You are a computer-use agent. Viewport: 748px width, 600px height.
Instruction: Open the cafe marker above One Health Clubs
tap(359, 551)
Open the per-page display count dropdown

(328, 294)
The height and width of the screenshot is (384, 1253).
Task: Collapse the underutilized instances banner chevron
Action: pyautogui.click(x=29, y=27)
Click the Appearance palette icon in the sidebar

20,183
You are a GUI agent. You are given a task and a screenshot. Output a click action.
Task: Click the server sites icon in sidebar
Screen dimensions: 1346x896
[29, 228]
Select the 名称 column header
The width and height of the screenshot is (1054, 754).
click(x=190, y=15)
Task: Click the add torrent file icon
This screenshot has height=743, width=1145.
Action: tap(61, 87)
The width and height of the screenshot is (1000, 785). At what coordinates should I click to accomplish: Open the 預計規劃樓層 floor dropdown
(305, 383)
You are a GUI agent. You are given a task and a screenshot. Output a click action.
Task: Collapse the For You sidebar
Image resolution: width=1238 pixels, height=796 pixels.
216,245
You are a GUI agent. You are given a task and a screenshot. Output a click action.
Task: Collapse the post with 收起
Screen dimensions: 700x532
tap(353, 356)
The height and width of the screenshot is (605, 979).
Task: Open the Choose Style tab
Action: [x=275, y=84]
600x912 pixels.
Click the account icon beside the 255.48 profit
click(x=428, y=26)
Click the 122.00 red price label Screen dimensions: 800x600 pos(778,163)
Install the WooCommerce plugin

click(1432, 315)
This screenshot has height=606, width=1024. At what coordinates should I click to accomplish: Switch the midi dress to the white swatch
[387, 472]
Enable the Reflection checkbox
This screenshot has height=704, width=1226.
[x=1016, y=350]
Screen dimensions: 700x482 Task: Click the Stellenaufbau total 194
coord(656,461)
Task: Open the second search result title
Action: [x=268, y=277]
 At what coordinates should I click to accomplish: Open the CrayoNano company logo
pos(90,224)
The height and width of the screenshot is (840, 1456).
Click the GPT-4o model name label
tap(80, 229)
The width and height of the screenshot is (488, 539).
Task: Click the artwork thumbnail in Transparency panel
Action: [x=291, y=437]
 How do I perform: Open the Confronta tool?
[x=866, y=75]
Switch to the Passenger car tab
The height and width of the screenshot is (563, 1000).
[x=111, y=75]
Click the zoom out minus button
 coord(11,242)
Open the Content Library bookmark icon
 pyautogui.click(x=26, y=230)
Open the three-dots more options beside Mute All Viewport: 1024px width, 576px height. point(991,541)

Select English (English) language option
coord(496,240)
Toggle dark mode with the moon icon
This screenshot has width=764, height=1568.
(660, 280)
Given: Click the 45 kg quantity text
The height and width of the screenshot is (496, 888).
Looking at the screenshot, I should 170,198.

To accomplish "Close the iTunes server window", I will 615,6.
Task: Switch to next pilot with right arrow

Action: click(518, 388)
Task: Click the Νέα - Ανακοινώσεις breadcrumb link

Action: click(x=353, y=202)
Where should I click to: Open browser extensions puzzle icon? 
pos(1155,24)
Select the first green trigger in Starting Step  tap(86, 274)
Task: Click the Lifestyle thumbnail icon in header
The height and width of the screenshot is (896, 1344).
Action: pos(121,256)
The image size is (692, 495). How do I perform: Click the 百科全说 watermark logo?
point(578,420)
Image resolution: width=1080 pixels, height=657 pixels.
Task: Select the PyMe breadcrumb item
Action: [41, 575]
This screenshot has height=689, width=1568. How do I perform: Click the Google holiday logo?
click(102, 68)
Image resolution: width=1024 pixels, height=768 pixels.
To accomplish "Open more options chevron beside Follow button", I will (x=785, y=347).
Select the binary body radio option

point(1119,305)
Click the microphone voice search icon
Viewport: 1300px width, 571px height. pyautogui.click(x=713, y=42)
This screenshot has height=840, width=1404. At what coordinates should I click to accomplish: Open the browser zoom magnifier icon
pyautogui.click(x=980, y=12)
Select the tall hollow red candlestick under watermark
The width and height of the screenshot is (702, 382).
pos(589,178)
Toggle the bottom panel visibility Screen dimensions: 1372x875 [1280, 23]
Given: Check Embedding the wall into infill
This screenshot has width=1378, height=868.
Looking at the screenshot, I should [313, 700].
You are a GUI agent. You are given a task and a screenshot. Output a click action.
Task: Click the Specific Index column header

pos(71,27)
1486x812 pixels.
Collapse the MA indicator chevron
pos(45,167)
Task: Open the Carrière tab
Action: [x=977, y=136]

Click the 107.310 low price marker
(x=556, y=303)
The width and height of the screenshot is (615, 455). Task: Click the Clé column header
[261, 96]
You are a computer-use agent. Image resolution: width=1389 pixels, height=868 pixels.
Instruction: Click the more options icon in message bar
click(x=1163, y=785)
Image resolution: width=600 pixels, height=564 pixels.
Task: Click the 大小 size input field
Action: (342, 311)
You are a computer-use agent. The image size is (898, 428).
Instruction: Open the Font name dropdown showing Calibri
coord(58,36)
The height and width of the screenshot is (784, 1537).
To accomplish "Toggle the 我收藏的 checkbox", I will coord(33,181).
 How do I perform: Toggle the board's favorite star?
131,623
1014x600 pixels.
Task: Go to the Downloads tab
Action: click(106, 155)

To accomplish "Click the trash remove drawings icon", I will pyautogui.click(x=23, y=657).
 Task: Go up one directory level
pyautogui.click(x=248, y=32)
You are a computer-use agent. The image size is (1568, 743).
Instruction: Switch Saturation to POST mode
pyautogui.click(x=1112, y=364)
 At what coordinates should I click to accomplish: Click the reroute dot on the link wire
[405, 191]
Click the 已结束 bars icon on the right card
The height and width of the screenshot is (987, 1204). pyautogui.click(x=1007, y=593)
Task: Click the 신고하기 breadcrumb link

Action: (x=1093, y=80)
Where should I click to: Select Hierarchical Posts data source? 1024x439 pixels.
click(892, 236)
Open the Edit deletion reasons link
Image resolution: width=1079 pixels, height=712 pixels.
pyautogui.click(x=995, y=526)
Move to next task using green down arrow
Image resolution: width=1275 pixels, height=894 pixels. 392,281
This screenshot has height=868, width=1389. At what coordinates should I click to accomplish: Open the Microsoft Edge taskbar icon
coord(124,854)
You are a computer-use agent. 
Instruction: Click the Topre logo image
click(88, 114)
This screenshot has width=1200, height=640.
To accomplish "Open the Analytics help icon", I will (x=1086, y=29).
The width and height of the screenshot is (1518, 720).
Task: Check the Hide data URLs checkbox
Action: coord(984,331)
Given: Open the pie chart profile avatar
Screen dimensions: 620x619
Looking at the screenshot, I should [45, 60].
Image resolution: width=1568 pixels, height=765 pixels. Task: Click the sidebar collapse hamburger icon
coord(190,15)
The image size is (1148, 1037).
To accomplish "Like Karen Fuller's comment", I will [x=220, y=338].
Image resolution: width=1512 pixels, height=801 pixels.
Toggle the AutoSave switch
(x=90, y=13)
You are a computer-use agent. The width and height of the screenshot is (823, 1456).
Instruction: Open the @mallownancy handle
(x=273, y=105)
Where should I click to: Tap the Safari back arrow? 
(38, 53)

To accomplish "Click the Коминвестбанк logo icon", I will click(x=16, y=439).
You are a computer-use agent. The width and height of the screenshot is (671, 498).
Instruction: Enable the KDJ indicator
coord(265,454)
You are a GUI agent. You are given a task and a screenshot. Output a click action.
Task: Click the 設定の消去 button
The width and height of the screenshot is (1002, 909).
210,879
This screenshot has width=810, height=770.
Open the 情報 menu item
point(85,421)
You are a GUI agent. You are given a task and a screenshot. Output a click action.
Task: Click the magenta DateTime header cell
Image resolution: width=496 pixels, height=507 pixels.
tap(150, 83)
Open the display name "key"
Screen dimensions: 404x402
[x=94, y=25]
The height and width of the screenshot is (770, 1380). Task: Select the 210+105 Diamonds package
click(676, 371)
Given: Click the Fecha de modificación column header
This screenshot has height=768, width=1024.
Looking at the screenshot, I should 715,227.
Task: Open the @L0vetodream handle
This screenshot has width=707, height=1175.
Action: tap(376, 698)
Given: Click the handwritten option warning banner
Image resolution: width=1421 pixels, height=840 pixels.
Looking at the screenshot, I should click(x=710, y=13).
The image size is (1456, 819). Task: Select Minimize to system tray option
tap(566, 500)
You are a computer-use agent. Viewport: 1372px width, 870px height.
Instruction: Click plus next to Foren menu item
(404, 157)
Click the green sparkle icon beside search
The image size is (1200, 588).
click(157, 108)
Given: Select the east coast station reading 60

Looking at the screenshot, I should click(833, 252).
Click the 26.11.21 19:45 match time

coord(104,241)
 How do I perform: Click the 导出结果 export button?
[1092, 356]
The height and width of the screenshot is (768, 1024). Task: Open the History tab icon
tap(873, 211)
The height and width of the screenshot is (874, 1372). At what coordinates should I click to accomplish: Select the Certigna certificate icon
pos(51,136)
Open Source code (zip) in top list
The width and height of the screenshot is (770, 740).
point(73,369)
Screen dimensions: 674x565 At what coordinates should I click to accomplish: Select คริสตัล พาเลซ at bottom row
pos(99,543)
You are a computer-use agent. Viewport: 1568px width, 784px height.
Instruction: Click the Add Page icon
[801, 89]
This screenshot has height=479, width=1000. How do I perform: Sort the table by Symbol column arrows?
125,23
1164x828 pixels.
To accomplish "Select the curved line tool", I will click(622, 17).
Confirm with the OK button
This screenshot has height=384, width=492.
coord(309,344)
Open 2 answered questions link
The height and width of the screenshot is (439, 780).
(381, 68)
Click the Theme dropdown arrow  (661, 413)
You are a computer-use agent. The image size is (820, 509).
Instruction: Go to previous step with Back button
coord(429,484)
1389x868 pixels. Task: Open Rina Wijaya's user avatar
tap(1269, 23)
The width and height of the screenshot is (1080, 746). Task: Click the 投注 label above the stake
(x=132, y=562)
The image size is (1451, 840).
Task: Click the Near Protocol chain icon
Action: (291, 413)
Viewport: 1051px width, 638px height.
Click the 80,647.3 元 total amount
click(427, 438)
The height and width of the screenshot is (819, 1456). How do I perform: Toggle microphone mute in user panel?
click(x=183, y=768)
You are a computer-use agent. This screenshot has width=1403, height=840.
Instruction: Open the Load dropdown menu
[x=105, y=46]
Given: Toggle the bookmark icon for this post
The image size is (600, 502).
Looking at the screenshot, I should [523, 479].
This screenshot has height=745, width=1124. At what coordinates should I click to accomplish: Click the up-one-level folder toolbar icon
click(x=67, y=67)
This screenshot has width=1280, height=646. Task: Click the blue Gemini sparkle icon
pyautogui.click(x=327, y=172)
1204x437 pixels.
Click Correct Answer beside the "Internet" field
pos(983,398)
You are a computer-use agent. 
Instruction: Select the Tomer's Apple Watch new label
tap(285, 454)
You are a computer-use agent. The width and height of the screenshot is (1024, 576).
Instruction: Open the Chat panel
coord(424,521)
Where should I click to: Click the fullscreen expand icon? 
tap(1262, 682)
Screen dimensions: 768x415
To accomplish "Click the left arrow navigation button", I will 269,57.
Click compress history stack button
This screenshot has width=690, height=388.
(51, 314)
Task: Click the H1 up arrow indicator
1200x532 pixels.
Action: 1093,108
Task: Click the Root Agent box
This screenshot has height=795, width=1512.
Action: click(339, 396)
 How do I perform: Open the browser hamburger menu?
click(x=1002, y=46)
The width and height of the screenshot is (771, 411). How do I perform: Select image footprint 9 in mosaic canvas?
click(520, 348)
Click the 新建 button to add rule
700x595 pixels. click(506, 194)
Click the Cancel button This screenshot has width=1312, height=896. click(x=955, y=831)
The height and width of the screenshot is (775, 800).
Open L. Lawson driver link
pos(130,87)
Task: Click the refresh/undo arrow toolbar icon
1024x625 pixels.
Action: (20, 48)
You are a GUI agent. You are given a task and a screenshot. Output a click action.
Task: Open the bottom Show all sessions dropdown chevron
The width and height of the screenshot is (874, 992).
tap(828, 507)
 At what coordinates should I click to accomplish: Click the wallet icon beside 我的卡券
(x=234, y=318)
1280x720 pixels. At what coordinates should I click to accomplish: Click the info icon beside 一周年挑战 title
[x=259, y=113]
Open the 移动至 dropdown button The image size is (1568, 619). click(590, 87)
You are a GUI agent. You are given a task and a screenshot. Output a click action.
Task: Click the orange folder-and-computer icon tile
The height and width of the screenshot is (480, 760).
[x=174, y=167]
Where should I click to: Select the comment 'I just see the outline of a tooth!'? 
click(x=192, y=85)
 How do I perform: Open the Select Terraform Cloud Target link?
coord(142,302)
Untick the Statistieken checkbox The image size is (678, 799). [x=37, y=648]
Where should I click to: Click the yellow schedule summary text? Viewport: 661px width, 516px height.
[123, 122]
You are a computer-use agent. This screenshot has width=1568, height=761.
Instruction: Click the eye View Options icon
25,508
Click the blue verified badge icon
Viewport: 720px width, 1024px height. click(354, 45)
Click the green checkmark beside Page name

------

Format everything from the start of the material down to the line containing "[x=1016, y=350]" as a Markdown table with the columns Row and Line. Number each line and leave out blank lines.

| Row | Line |
|---|---|
| 1 | You are a computer-use agent. Viewport: 748px width, 600px height. |
| 2 | Instruction: Open the cafe marker above One Health Clubs |
| 3 | tap(359, 551) |
| 4 | Open the per-page display count dropdown |
| 5 | (328, 294) |
| 6 | The height and width of the screenshot is (384, 1253). |
| 7 | Task: Collapse the underutilized instances banner chevron |
| 8 | Action: pyautogui.click(x=29, y=27) |
| 9 | Click the Appearance palette icon in the sidebar |
| 10 | 20,183 |
| 11 | You are a GUI agent. You are given a task and a screenshot. Output a click action. |
| 12 | Task: Click the server sites icon in sidebar |
| 13 | Screen dimensions: 1346x896 |
| 14 | [29, 228] |
| 15 | Select the 名称 column header |
| 16 | The width and height of the screenshot is (1054, 754). |
| 17 | click(x=190, y=15) |
| 18 | Task: Click the add torrent file icon |
| 19 | This screenshot has height=743, width=1145. |
| 20 | Action: tap(61, 87) |
| 21 | The width and height of the screenshot is (1000, 785). At what coordinates should I click to accomplish: Open the 預計規劃樓層 floor dropdown |
| 22 | (305, 383) |
| 23 | You are a GUI agent. You are given a task and a screenshot. Output a click action. |
| 24 | Task: Collapse the For You sidebar |
| 25 | Image resolution: width=1238 pixels, height=796 pixels. |
| 26 | 216,245 |
| 27 | You are a GUI agent. You are given a task and a screenshot. Output a click action. |
| 28 | Task: Collapse the post with 收起 |
| 29 | Screen dimensions: 700x532 |
| 30 | tap(353, 356) |
| 31 | The height and width of the screenshot is (605, 979). |
| 32 | Task: Open the Choose Style tab |
| 33 | Action: [x=275, y=84] |
| 34 | 600x912 pixels. |
| 35 | Click the account icon beside the 255.48 profit |
| 36 | click(x=428, y=26) |
| 37 | Click the 122.00 red price label Screen dimensions: 800x600 pos(778,163) |
| 38 | Install the WooCommerce plugin |
| 39 | click(1432, 315) |
| 40 | This screenshot has height=606, width=1024. At what coordinates should I click to accomplish: Switch the midi dress to the white swatch |
| 41 | [387, 472] |
| 42 | Enable the Reflection checkbox |
| 43 | This screenshot has height=704, width=1226. |
| 44 | [x=1016, y=350] |